DUE TO SPAM, SIGN-UP IS DISABLED. Goto Selfserve wiki signup and request an account.
Status
Current state: Accepted
Discussion thread: https://lists.apache.org/thread/rd4hosz31y5lv9nqm85qkj727jw024mq
Voting thread: https://lists.apache.org/thread/xjhfqh8xdwlh7q1r70vd5ol6bhcc1c6g
JIRA: KAFKA-19943 - Getting issue details... STATUS
Please keep the discussion on the mailing list rather than commenting on the wiki (wiki discussions get unwieldy fast).
Motivation
The current design of Kafka Streams assumes that the local state store and its corresponding changelog topic remain synchronized via the checkpoint file; however, a "zombie data" edge case occurs when an instance restarts using stale local files after a duration exceeding the changelog's delete.retention.ms. This specifically happens when the local checkpoint offset is still available on the broker—often due to the presence of other long-lived entities in the partition—preventing an automatic out-of-range reset. In this scenario, because the broker has already purged the deletion tombstones but the local store still contains the old records, the new instance resumes from its valid offset without ever receiving the "delete" instruction, resulting in the "magical" reappearance of deleted entities
Public Interfaces
New property:
| Name | Type | Default | Importance | Description |
|---|---|---|---|---|
state.cleanup.dir.max.age.ms | Long | -1 (meaning disabled) New filed for StreamsConfig: public static final long STATE_CLEANUP_DIR_MAX_AGE_MS_DISABLED = -1 | Low | Time-based threshold for purging local state directories and checkpoint files during application startup. Only state directories that have not been modified for at least state.cleanup.dir.max.age.ms will be removed |
Proposed Changes
We propose introducing a new configuration, state.cleanup.dir.max.age.ms (Long, default: -1), which defines a time-based threshold for purging local state directories and checkpoint files during application startup. When a KafkaStreams instance initializes, it compares the age of the local state against this value; if the threshold is exceeded, the local data is deleted. This forces the application to rebuild its state entirely from the changelog topic.

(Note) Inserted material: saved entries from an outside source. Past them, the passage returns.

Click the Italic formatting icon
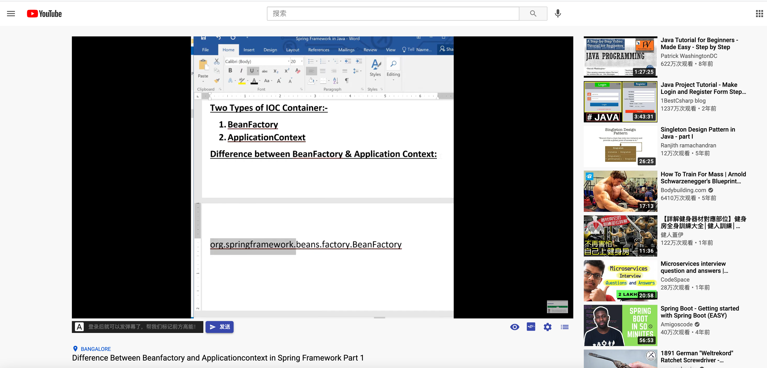 click(x=241, y=70)
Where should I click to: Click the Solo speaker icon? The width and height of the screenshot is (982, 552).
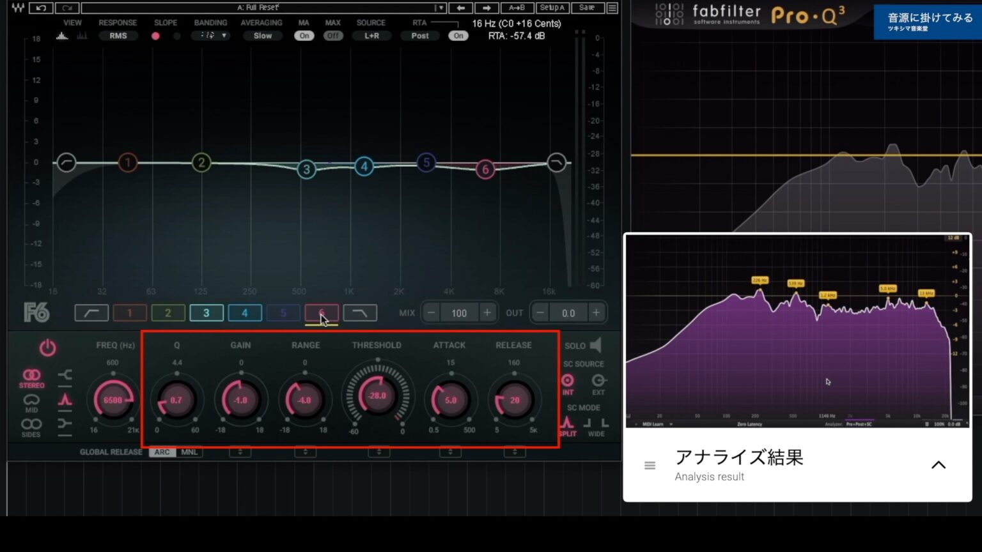point(596,345)
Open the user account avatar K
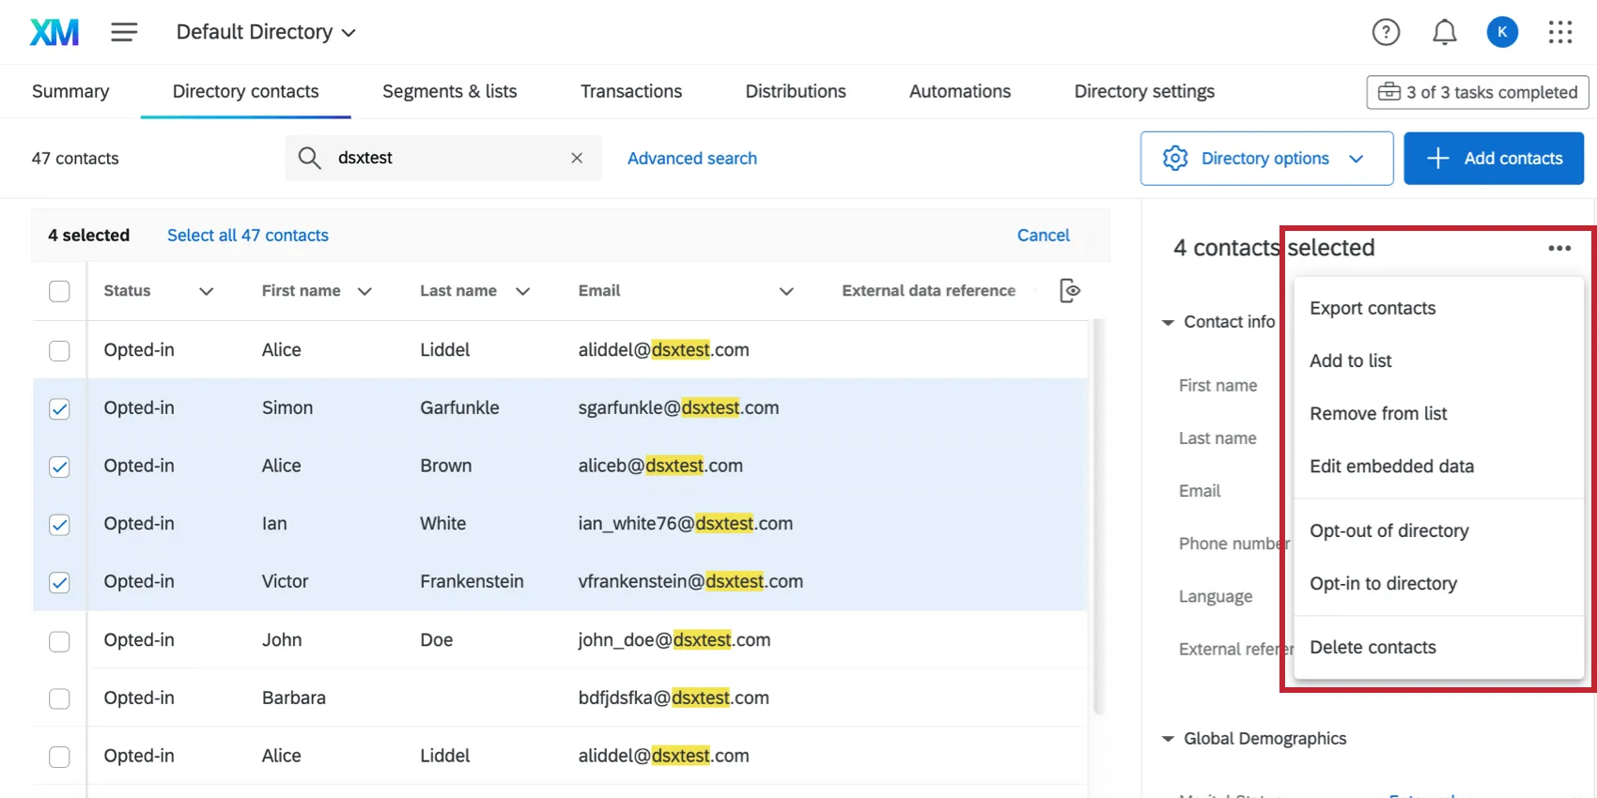 coord(1502,33)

By triggering this wipe before processing begins, the application ensures the local store is reconstructed using only the broker's current "source of truth." This effectively purges "zombie" records—stale data that persists in local files after its corresponding deletion tombstones have already expired and been removed from the compacted changelog.
The operational logic for this configuration is defined by the following considerations:
- Threshold-Based State Management: Using a millisecond threshold allows users to align local state expiration with broker-side retention settings. This ensures that the local state is refreshed before it risks becoming inconsistent with the available changelog history. This approach also manages the trade-offs for Global State Stores; while they may update less frequently, the user-defined limit ensures a wipe only occurs when the data is genuinely considered stale, making the recovery process for both regular and global stores predictable and intentional.

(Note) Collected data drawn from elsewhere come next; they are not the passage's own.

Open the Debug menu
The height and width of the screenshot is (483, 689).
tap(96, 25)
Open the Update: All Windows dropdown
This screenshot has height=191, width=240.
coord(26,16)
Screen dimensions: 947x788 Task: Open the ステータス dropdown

- Default Behavior: The configuration defaults to -1, which disables the feature. This ensures that, by default, KafkaStreams maintains its existing behavior of attempting to reuse local state to minimize recovery time, unless a specific cleanup window is explicitly defined by the user.
Compatibility, Deprecation, and Migration Plan
This change is backward compatible from new functionality point of view . To ensure no impact on existing users, the state.cleanup.dir.max.age.ms functionality will be disabled by default. As this is a purely additive feature, no deprecation of existing APIs or migration steps for current Kafka Streams applications are required
Test Plan
Unit Tests: Add tests to ensure the state directory is purged during initialization when the property is enabled.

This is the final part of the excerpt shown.